Filmrezension – All Of Us Strangers

Einsamkeit, Trauer und Träume

Ein noch fast leer stehender Apartmentkomplex, Home-Office, keine Bekannten: Adam scheint isoliert und abgekapselt von der Welt. Erst als er seinen mysteriösen Nachbarn Harry kennenlernt, ändert sich das schlagartig. Zwischen der Romanze, die sich zwischen den beiden entwickelt, und dem regelmäßigen Besuchen seiner Eltern, muss Adam die verpassten Gelegenheiten seines Lebens neu reflektieren.

 


Adam in seinem Apartment in London. | Foto: © Chris Harris/ The Walt Disney Company


London ist mitsamt seinen rund 9 Millionen Einwohner*innen in ein tiefes Blau getaucht – Der Tag hat noch nicht ganz begonnen, und die Stadt scheint zu schlafen, als Adam durch die Glaswand seines hoch gelegenen 1,5 Zimmer Apartments auf sie herabblickt.  Der Himmel färbt sich grau, dann wieder blau und wird schließlich dunkel – Adam bewegt sich vom Schreibtisch aufs Sofa und ins Bett. Ruhe oder Einsamkeit? 

Die anderen Wohnungen in dem riesigen Apartmentkomplex, in dem er wohnt, stehen leer; es scheint, als wäre noch niemand eingezogen – Fast niemand. Denn einige Stockwerke unter ihm wohnt Harry. 

Erst reagiert Adam zögerlich und abweisend, doch dann kommen sich die beiden schnell näher, schlafen miteinander, tauschen sich aus über ihre eigenen Erfahrungen mit Sexualität und Beziehungen,  Kindheit und Familie. Adam erzählt Harry seine Eltern seien tot – Kurze Zeit später besucht er sie in der kleinen Vorstadt Londons, in der er auch  aufgewachsen ist.

Eine Geistergeschichte…?

Die Gespräche und nachdenklichen Szenen entfalten sich in der ersten Hälfte des Filmes ein wenig wie ein Puzzle, das man während der vielen mit Musik hinterlegten Sequenzen von Zugfahrten versucht zusammenzufügen. Die Realität vermischt sich mit Erinnerungen und Träumen, während Adam irgendeine Form von Intimität und Liebe zu suchen scheint. Dabei kriecht einem die Einsamkeit, die er fühlt, förmlich unter die Haut. 

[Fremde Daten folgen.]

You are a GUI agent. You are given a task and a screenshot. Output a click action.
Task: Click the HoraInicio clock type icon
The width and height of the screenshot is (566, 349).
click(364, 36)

“Ich habe mich in meiner Familie immer wie ein Fremder gefühlt”, vertraut Harry ihm an. Als Zuschauende wissen wir bereits, dass es Adam ähnlich ging – Und immer noch geht. Auf Szenen, in denen seine Eltern zögerlich oder sogar abweisend auf ihn reagieren, folgen die, in denen Harry ihn tröstet, hilft zu baden und  mit in den Club nimmt.

Kann romantische Liebe die der Familie ersetzen? Und wie vergibt man seinem Vater? Und erreicht man irgendwann ein Alter, in dem man die Umarmung der Eltern nicht mehr braucht? Oder bleibt man auf gewisse Weise immer Kind? 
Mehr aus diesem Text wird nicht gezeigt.